[Stored items]
------------------------------------------------------------

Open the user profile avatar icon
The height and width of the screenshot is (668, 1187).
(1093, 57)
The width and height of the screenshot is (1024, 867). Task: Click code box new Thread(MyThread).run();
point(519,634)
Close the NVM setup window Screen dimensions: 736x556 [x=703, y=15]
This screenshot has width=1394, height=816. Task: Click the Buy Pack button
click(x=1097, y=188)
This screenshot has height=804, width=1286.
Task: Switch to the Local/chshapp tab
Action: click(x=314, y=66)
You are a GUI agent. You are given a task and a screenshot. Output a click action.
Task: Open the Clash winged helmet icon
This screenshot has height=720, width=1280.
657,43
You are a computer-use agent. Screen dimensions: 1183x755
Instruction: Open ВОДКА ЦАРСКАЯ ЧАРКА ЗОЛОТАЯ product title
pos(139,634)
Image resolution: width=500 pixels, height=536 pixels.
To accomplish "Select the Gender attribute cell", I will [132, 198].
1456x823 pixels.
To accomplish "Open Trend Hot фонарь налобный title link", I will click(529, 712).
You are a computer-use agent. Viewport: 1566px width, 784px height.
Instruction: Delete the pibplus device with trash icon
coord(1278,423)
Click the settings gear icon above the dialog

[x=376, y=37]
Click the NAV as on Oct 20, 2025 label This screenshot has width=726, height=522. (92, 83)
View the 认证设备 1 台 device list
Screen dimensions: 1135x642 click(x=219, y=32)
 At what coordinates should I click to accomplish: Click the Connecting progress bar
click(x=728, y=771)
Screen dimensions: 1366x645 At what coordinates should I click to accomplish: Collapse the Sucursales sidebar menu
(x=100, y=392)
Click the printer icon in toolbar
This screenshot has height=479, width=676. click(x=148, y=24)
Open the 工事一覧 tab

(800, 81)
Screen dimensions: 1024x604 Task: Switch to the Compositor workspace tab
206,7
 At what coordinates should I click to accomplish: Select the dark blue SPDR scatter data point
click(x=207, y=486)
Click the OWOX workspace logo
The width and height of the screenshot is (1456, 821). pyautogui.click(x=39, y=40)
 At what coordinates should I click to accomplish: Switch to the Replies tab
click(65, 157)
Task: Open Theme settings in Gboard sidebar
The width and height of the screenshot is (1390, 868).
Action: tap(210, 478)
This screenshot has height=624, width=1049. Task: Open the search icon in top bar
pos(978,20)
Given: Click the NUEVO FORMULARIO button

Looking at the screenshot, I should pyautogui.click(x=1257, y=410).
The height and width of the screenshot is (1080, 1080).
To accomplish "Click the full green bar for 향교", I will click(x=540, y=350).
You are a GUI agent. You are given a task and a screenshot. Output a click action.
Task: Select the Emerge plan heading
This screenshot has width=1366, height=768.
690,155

------------------------------------------------------------

* _What to do_: Arrange every line of the material above as a Markdown table with the columns "No." and "Line", numbering the rows in order and omitting blank lines.

* _Task solution_:
| No. | Line |
|---|---|
| 1 | Open the user profile avatar icon |
| 2 | The height and width of the screenshot is (668, 1187). |
| 3 | (1093, 57) |
| 4 | The width and height of the screenshot is (1024, 867). Task: Click code box new Thread(MyThread).run(); |
| 5 | point(519,634) |
| 6 | Close the NVM setup window Screen dimensions: 736x556 [x=703, y=15] |
| 7 | This screenshot has width=1394, height=816. Task: Click the Buy Pack button |
| 8 | click(x=1097, y=188) |
| 9 | This screenshot has height=804, width=1286. |
| 10 | Task: Switch to the Local/chshapp tab |
| 11 | Action: click(x=314, y=66) |
| 12 | You are a GUI agent. You are given a task and a screenshot. Output a click action. |
| 13 | Task: Open the Clash winged helmet icon |
| 14 | This screenshot has height=720, width=1280. |
| 15 | 657,43 |
| 16 | You are a computer-use agent. Screen dimensions: 1183x755 |
| 17 | Instruction: Open ВОДКА ЦАРСКАЯ ЧАРКА ЗОЛОТАЯ product title |
| 18 | pos(139,634) |
| 19 | Image resolution: width=500 pixels, height=536 pixels. |
| 20 | To accomplish "Select the Gender attribute cell", I will [132, 198]. |
| 21 | 1456x823 pixels. |
| 22 | To accomplish "Open Trend Hot фонарь налобный title link", I will click(529, 712). |
| 23 | You are a computer-use agent. Viewport: 1566px width, 784px height. |
| 24 | Instruction: Delete the pibplus device with trash icon |
| 25 | coord(1278,423) |
| 26 | Click the settings gear icon above the dialog |
| 27 | [x=376, y=37] |
| 28 | Click the NAV as on Oct 20, 2025 label This screenshot has width=726, height=522. (92, 83) |
| 29 | View the 认证设备 1 台 device list |
| 30 | Screen dimensions: 1135x642 click(x=219, y=32) |
| 31 |  At what coordinates should I click to accomplish: Click the Connecting progress bar |
| 32 | click(x=728, y=771) |
| 33 | Screen dimensions: 1366x645 At what coordinates should I click to accomplish: Collapse the Sucursales sidebar menu |
| 34 | (x=100, y=392) |
| 35 | Click the printer icon in toolbar |
| 36 | This screenshot has height=479, width=676. click(x=148, y=24) |
| 37 | Open the 工事一覧 tab |
| 38 | (800, 81) |
| 39 | Screen dimensions: 1024x604 Task: Switch to the Compositor workspace tab |
| 40 | 206,7 |
| 41 |  At what coordinates should I click to accomplish: Select the dark blue SPDR scatter data point |
| 42 | click(x=207, y=486) |
| 43 | Click the OWOX workspace logo |
| 44 | The width and height of the screenshot is (1456, 821). pyautogui.click(x=39, y=40) |
| 45 |  At what coordinates should I click to accomplish: Switch to the Replies tab |
| 46 | click(65, 157) |
| 47 | Task: Open Theme settings in Gboard sidebar |
| 48 | The width and height of the screenshot is (1390, 868). |
| 49 | Action: tap(210, 478) |
| 50 | This screenshot has height=624, width=1049. Task: Open the search icon in top bar |
| 51 | pos(978,20) |
| 52 | Given: Click the NUEVO FORMULARIO button |
| 53 | Looking at the screenshot, I should pyautogui.click(x=1257, y=410). |
| 54 | The height and width of the screenshot is (1080, 1080). |
| 55 | To accomplish "Click the full green bar for 향교", I will click(x=540, y=350). |
| 56 | You are a GUI agent. You are given a task and a screenshot. Output a click action. |
| 57 | Task: Select the Emerge plan heading |
| 58 | This screenshot has width=1366, height=768. |
| 59 | 690,155 |